Here is my observation :
Let $N$ = $(3^p-1)/2$ when $p$ is a prime number $p > 3$
Let $S_i=S_{i-1}^3-3 S_{i-1}$ with $S_0=52$ . Then $N$ is prime if and only if $S_{p-1} \equiv S_{0}\pmod{N}$.
I choose 52 because this is one of the "seeds" for the test of Lucas-Lehmer and it seems it works with this "seed" (you can find the seeds for Lucas-Lehmer test here)
For example with $p$ = $7$ I found with Pari GP
52, 1093
548, 1093
682, 1093
969, 1093
1033, 1093
594, 1093
52, 1093
And $1093$ is a prime number
I checked until $p=1100$ and I didn't find counterexample.
Is there a way to explain this ? I don't know how to start for proving it. If you found a counterexample please tell me.
Your sequence is $$S_i = (2+\sqrt3)^{3^{i+1}}+(2-\sqrt3)^{3^{i+1}}$$ Proof: check that $S_0=52$ and $S_{i+1}=S_i^3-3S_i$.

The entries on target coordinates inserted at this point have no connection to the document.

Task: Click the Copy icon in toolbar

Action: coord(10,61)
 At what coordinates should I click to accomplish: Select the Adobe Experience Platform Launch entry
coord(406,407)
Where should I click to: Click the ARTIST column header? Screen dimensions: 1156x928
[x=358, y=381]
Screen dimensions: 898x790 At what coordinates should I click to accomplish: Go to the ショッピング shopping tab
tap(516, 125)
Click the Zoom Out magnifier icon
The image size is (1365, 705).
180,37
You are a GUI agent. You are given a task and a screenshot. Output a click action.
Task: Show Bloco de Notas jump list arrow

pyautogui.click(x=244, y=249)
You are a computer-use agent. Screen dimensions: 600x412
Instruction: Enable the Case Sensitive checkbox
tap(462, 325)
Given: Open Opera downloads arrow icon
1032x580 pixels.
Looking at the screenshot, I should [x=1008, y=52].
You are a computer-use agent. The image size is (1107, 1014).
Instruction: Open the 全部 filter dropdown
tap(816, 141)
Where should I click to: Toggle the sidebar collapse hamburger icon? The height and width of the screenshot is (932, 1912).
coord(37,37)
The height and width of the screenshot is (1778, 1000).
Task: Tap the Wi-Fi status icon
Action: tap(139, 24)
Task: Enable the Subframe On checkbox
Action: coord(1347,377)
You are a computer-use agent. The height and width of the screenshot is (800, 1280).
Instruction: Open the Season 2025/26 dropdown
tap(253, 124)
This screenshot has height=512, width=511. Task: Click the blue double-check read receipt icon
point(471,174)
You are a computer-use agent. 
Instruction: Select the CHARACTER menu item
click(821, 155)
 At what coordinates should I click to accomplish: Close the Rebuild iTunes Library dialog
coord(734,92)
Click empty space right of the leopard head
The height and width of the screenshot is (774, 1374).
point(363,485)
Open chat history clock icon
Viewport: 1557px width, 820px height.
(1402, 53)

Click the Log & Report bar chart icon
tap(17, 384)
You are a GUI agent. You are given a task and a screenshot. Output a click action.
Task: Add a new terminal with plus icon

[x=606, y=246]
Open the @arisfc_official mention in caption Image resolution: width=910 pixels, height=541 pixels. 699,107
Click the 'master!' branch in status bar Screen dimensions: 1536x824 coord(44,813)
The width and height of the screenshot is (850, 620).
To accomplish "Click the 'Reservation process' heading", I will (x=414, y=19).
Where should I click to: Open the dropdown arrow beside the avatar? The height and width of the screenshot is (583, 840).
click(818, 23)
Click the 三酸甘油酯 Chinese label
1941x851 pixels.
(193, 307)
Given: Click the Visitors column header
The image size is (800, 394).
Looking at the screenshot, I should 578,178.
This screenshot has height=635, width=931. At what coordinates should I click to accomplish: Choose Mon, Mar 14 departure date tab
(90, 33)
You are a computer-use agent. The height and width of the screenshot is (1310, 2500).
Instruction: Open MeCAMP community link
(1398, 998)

So $S_{p-1}=S_0\bmod N$ iff $$(2+\sqrt3)^{3^p} +(2-\sqrt3)^{3^p}=(2+\sqrt3)^3+(2-\sqrt3)^3\bmod N$$
If $N$ is prime then
$N=1\bmod 3$ so $1+\sqrt{-3}^N= (1+\sqrt{-3})^N=(2\zeta_3)^N=2 \zeta_3 =1+\sqrt{-3}\bmod N$
$N=1\bmod 4$ so $\sqrt{3}^N = (-i\sqrt{-3})^N= (-i)^N \sqrt{-3}^N= -i \sqrt{-3}=\sqrt3\bmod N$
$(2+\sqrt3)^N = 2^N+(\sqrt3)^N=2+\sqrt3\bmod N$
Similarly $(2-\sqrt3)^N=2-\sqrt3\bmod N$
And hence $$S_{p-1}=(2+\sqrt3)^{2N+1}+(2-\sqrt3)^{2N+1}=(2+\sqrt3)^3+ (2-\sqrt3)^3=S_0\bmod N$$
That's a good start. But for the other direction, I don't see why $S_{p-1}=S_0\bmod N$ would imply that $N$ is not composite.